How to Legally Sell Property and Minimize Tax?
Here are legal ways to minimize tax without accepting cash:
- Invest capital gains in specified assets (under Section 54, 54F)
- Use joint ownership for tax planning
- Invest in Capital Gains Bonds (Section 54EC)
- Consult a chartered accountant (CA) before the transaction
Table: Cash Transaction Rules for Property in India
Aspect | Rule/Limit | Legal Section |
---|---|---|
Max. Cash Allowed in Sale | ₹1,99,999 | Section 269ST |
Penalty for Violation | 100% of cash received | Section 271DA |
TDS Applicability | 1% on sale value > ₹50 lakh | Section 194-IA |
Report in Income Tax Return | Mandatory for seller | Capital Gains Head |
Allowed Payment Modes | Cheque, Bank Transfer, DD, UPI | RBI/Income Tax Norms |
Key Takeaways
- You can’t legally sell or buy a property with more than ₹2 lakh in cash.

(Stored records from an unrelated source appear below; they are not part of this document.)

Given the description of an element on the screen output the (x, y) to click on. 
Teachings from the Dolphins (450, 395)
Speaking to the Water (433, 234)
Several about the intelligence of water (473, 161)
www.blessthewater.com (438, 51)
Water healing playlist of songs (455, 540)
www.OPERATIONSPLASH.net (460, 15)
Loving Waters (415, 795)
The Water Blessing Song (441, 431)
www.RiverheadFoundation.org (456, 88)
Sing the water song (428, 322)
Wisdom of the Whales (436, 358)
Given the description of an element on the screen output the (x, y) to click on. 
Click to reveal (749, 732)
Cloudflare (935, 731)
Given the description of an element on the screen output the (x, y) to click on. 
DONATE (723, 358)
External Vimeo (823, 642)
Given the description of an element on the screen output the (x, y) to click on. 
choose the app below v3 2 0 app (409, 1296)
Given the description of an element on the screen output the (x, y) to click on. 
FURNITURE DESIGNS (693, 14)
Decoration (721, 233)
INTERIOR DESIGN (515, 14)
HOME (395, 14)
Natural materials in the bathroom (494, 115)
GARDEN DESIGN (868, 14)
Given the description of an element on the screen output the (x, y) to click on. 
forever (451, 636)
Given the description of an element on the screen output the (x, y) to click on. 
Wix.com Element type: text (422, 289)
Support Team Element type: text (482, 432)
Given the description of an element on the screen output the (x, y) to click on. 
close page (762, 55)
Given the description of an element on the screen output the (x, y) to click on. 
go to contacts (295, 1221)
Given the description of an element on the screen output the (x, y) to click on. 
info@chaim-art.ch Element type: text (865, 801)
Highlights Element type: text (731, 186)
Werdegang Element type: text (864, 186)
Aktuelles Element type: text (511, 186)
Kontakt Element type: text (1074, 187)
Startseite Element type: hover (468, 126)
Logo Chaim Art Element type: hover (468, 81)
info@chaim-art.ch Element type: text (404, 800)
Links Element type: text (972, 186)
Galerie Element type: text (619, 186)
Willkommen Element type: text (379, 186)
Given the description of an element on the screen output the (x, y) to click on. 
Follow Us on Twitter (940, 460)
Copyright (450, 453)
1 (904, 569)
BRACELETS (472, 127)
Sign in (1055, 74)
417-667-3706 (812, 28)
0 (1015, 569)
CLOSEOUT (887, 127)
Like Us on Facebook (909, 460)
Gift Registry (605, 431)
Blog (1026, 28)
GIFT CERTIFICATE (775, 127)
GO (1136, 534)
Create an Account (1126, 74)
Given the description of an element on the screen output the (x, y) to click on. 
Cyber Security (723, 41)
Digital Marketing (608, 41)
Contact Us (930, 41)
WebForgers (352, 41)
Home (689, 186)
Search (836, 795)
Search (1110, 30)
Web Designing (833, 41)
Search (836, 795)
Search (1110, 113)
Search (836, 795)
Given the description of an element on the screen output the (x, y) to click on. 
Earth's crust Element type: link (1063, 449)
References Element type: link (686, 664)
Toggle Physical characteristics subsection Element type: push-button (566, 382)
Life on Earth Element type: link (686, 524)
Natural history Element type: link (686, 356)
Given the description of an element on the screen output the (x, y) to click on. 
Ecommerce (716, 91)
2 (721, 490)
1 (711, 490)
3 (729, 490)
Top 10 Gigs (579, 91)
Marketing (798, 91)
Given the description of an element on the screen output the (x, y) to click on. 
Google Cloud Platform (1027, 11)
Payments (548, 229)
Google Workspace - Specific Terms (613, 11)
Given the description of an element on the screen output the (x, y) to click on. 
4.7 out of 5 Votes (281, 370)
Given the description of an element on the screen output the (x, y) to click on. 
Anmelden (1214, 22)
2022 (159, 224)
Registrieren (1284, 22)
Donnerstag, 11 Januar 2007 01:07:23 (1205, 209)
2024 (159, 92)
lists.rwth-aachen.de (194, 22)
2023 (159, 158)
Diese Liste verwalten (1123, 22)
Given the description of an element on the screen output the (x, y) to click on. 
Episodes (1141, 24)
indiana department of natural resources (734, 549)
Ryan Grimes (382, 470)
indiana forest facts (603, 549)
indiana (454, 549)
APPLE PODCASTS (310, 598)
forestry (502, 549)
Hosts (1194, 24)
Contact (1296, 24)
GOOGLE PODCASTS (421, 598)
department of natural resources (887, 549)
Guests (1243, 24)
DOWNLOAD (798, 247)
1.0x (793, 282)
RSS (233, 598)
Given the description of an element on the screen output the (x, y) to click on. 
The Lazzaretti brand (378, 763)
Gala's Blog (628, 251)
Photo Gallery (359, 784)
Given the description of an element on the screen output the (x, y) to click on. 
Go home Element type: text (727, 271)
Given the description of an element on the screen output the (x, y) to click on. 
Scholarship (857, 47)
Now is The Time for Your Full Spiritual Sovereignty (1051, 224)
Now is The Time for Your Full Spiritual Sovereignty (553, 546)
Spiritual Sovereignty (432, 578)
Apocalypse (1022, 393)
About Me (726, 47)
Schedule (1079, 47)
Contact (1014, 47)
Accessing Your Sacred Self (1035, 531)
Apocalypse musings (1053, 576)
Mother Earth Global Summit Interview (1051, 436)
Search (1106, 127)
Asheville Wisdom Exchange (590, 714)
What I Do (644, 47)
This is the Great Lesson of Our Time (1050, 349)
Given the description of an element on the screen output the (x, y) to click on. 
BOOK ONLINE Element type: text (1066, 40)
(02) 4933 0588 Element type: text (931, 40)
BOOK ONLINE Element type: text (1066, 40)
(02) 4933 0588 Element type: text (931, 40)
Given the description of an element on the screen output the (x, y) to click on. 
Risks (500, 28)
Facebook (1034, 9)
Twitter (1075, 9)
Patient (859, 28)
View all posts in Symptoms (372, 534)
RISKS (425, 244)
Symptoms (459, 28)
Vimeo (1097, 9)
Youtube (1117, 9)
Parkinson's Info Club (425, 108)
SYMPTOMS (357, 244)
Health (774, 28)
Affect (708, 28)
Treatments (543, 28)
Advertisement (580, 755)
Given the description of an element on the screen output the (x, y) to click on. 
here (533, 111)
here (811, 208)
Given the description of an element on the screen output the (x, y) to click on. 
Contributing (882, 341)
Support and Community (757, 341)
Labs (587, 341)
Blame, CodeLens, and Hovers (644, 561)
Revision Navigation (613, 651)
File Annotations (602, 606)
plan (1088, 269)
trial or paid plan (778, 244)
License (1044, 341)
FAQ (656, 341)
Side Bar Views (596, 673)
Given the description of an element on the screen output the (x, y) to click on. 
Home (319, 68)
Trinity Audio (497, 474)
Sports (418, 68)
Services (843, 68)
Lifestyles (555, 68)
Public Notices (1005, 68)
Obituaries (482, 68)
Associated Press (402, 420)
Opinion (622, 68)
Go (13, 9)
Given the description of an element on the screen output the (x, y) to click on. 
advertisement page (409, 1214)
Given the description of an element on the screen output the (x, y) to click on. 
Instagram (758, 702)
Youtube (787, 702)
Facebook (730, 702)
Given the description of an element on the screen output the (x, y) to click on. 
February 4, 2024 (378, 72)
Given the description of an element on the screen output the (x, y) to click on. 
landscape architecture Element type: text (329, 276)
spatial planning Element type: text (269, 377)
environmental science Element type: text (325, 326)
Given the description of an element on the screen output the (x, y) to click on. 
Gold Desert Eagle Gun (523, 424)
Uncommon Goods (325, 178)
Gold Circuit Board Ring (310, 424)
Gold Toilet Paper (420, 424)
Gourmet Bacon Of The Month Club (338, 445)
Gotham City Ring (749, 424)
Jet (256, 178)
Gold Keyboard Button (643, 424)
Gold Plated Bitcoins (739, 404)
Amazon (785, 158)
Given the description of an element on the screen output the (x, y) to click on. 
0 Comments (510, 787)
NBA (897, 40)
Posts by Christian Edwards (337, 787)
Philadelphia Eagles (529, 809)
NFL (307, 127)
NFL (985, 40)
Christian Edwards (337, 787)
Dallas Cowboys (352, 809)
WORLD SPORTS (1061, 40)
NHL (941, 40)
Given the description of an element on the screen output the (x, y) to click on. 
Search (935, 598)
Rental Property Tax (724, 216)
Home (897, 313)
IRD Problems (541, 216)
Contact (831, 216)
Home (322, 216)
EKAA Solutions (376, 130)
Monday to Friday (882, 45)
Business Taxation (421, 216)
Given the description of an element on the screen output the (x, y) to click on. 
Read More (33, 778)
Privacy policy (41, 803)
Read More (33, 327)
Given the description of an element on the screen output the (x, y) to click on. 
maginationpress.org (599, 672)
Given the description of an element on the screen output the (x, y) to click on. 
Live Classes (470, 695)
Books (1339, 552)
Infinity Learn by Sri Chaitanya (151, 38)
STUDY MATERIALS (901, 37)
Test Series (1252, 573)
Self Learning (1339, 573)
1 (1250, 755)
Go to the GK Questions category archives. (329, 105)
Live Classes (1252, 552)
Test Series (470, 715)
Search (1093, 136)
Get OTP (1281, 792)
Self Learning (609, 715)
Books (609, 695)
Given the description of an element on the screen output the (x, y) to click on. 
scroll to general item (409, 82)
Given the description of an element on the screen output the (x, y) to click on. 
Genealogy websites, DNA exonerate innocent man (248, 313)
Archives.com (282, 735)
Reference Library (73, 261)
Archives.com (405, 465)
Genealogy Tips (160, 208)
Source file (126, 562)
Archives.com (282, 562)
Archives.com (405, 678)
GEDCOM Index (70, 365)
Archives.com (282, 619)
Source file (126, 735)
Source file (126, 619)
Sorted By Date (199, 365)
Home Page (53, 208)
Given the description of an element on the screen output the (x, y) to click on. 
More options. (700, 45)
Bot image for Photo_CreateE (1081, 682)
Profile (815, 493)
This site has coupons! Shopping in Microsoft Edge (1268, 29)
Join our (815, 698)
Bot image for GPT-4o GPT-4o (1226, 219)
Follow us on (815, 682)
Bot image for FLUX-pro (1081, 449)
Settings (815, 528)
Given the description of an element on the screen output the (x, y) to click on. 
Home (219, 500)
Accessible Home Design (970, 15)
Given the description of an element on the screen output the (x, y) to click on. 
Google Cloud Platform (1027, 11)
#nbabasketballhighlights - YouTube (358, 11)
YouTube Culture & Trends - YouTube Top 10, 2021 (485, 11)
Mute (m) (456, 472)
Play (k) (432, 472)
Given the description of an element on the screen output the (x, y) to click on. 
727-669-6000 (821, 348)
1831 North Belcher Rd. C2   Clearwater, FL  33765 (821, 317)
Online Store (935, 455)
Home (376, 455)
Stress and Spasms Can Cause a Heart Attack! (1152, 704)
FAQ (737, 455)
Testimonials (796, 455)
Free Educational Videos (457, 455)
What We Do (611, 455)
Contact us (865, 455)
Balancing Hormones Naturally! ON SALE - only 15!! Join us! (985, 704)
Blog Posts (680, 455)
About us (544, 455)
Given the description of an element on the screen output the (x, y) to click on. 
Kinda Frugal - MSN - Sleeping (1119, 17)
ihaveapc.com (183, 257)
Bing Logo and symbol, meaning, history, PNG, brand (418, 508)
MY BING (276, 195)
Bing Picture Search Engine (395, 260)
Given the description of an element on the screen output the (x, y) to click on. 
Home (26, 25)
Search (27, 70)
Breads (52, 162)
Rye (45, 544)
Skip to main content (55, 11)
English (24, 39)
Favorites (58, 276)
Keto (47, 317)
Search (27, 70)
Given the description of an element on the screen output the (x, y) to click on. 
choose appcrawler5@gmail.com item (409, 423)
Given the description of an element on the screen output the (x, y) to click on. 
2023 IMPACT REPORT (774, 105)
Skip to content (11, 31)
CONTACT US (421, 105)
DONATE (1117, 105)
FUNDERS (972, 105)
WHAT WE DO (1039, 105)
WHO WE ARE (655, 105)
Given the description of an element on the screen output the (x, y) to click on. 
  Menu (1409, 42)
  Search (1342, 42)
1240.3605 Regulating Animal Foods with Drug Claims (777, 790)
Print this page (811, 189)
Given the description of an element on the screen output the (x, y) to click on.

- Violation of this law may lead to 100% penalty.
- Always use traceable bank channels for real estate payments.
- Declare property sale in your income tax return and deduct TDS if applicable.
- Consult a financial advisor before finalizing high-value deals.
Selling a property in cash might seem convenient, but it can land you in serious legal and financial trouble. With stricter regulations under the Income Tax Act, transparency is the best policy.
If you are planning to sell or buy property, do it legally and smartly.